## FRAGMENTO DEL DOCUMENTO
-.-.-

La chapas siempre fueron flor de temporada, la de la Vuelta Ciclista a España. Era entonces cuando, con las manos a modo de Ministerio de Obras Públicas, se iba trazando el recorrido, siempre a gusto de los consumidores: largas rectas donde demostrar la potencia de nuestro tiro, endiabladas curvas donde lucir toda nuestra pericia...
Y luego, estaban, por supuesto, las reinas de la fiesta: las chapas en sí. De cualquier bebida posible, aunque, de lejos, las más codiciadas eran los "chapines de Cinzano", legendario tesoro, tanto por sus asombrosas cualidades como por su increible escasez. (A falta de ellos, las chapas los botellines de la bebida "OK" tambiéne estaban muy bien).
Pero, chapa aparte, la gracia estaba en decorarlas. Vendían pegatinas prefabricadas con la cara de los ciclistas, pero eso era una traición. La bonito era hacerse uno su propio equipo, delineando la silueta de la chapa sobre una cuartilla, decorándola con los colores oficiales del equipo a rotulador, recortándola y poniéndola dentro de la chapa, fijada con una capa de forro de libros -si es que uno era un perfeccionista-.
"Rendondilla", "Trasquilón", "Chapa la cune", dígale esto a un muchacho de ahora y todo lo que obtendrá será un gesto de sopresa encogida de brazos.
Nada saben de los dos grandes estilos de la carrera de chapas: el potente impulso del índice exento al ser liberado por el pulgar (ideal para las rectas) o el mucho más técnico gesto en que el índica se tumbaba sobre la arena antes de golpear.
Lamentablemente, ellos se lo pierden (o, mejor dicho, se lo están perdiendo). Pero bueno, como tantas otras cosas...
El equipo Dormilón siempre gozó de mis preferencias, sin que supiera yo la razón.

-.-.-

## DATOS MOSTRADOS
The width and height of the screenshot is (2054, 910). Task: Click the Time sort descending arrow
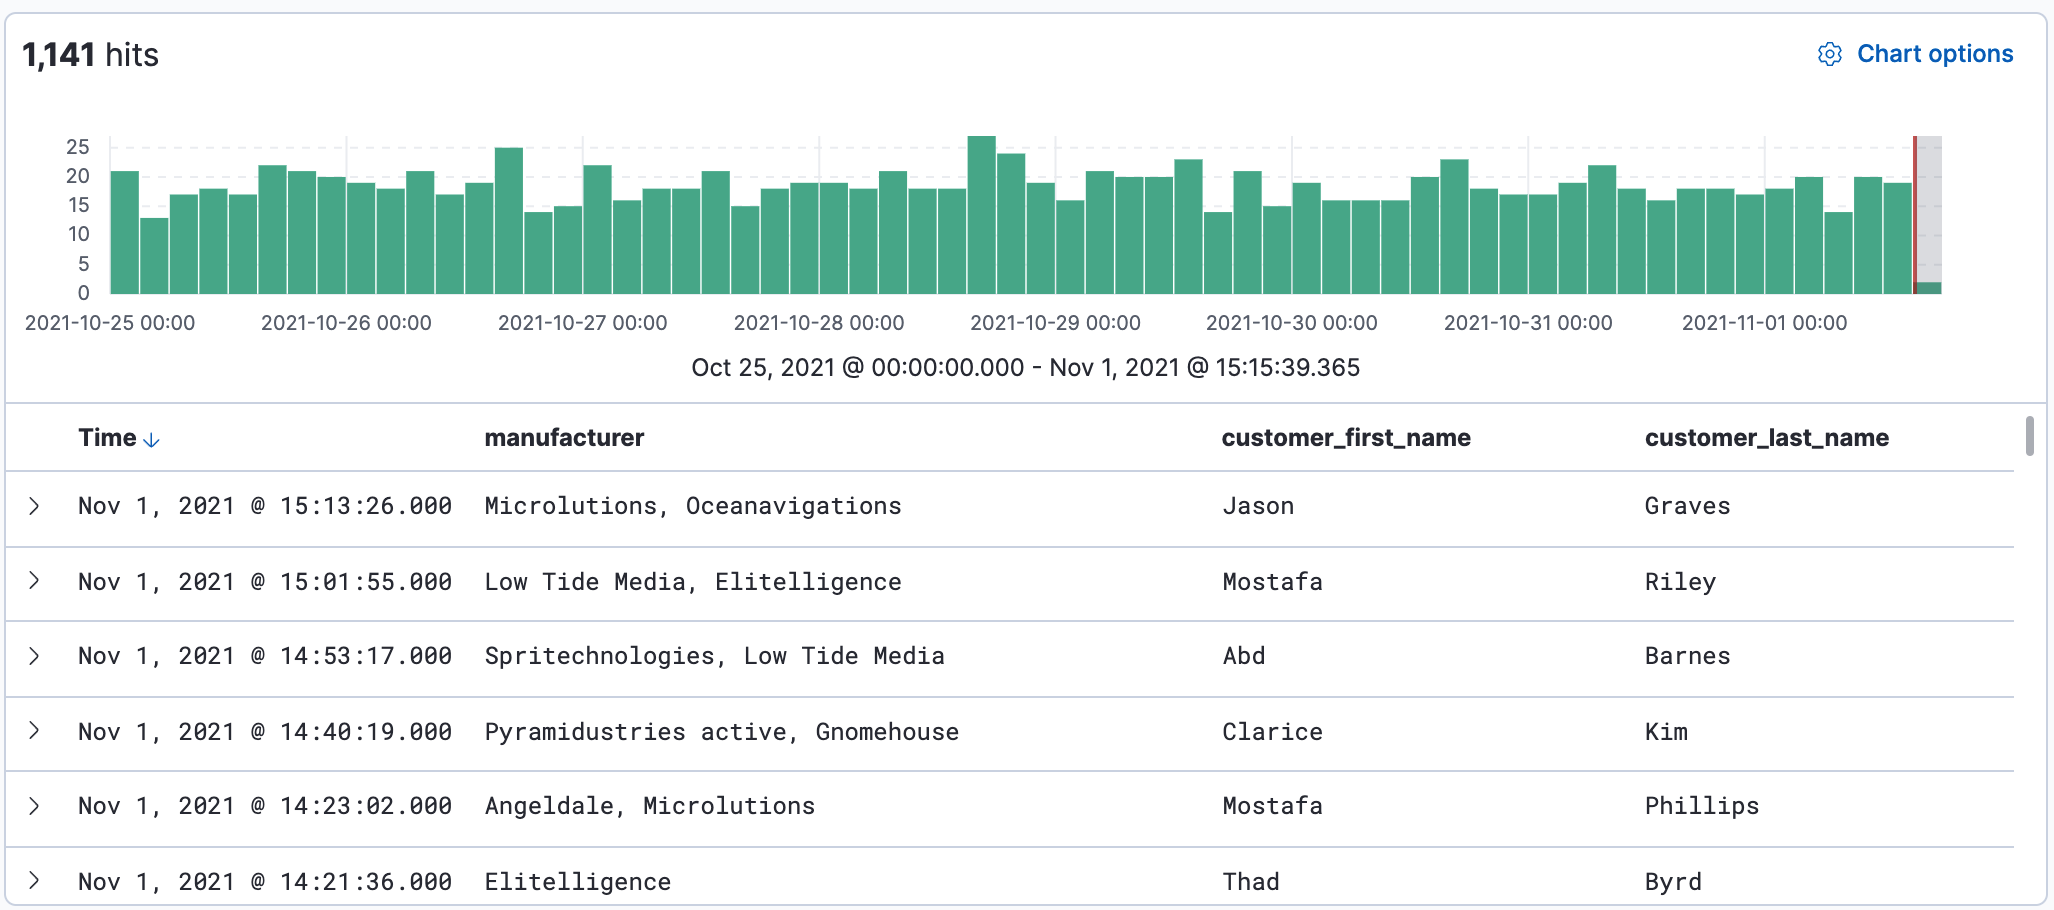[152, 440]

-.-.-

## INSTRUCCIONES
A - Conteste estas preguntas sobre el texto de las carreras de chapas:
(i) ¿En qué temporada eran flor las chapas?
(ii) ¿Con qué se fijaba el dibujo dentro de la chapa si uno era un perfeccionista?
(iii) ¿Qué equipo gozó siempre de las preferencias de quien escribe?
B - Devuelva, copiado literalmente del texto sobre las carreras de chapas, el tramo que comienza en "Nada saben de" y termina en "antes de golpear.", incluidas ambas partes.
Responda basándose solo en el texto sobre las carreras de chapas.

## RESULTADOS
A -
(i) En la de la Vuelta Ciclista a España.
(ii) Con una capa de forro de libros.
(iii) El equipo Dormilón.

B -
Nada saben de los dos grandes estilos de la carrera de chapas: el potente impulso del índice exento al ser liberado por el pulgar (ideal para las rectas) o el mucho más técnico gesto en que el índica se tumbaba sobre la arena antes de golpear.